▶ _EXERCISE INPUT_

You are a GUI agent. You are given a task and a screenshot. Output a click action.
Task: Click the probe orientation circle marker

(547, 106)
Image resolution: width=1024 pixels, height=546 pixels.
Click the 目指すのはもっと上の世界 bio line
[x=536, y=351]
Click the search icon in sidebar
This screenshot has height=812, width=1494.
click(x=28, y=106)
==
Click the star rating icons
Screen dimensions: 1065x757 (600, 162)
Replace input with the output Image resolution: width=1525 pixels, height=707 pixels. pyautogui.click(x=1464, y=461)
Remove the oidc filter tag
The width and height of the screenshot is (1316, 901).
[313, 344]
--
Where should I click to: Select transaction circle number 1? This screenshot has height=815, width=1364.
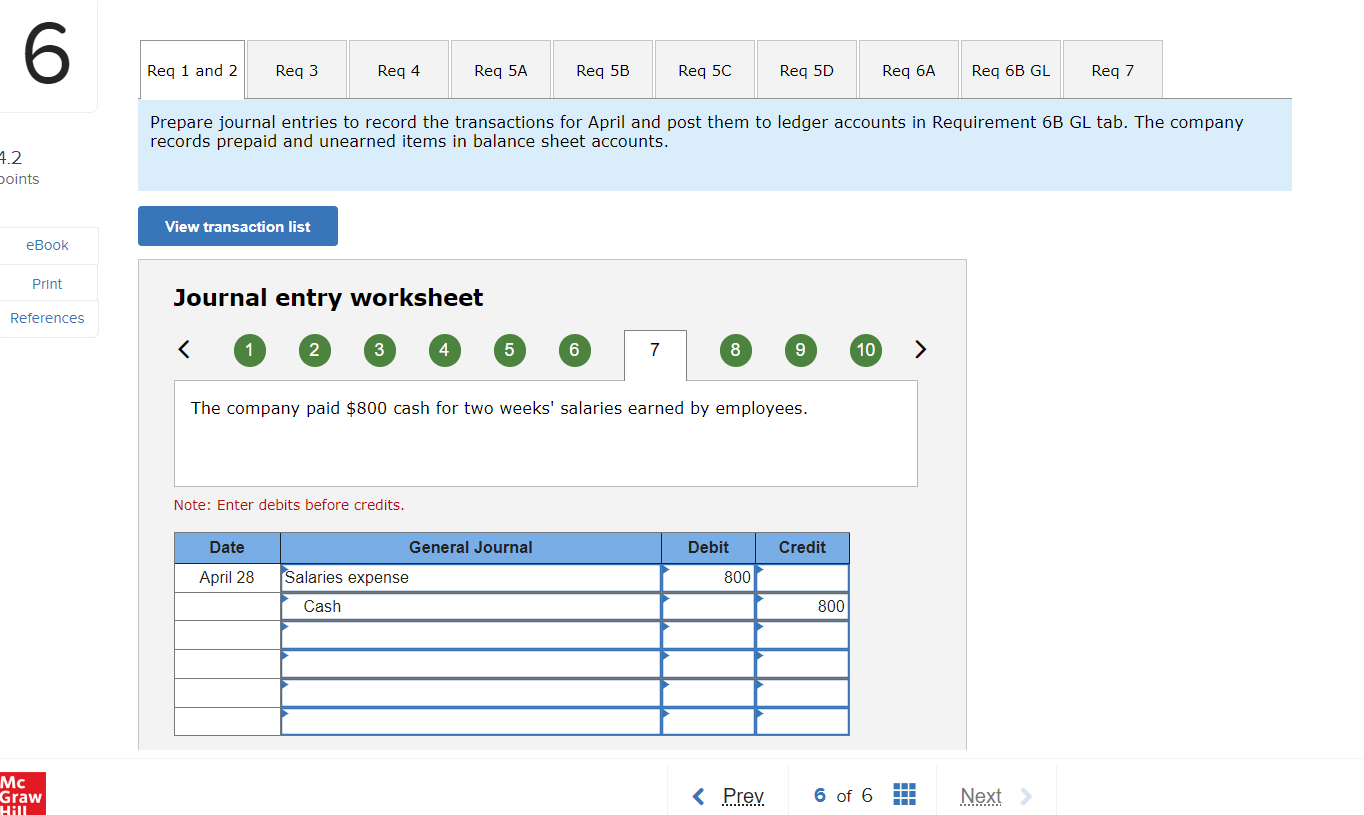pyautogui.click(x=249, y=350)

▶ _DIRECTIONS_
Only one stretch of the records above is wanted: the lines between the one holding "You are a GUI" and the one holding "Image resolution: width=1024", inclusive, reproduced exactly.

▶ _RESULT FOR THIS TASK_
You are a GUI agent. You are given a task and a screenshot. Output a click action.
Task: Click the probe orientation circle marker

(547, 106)
Image resolution: width=1024 pixels, height=546 pixels.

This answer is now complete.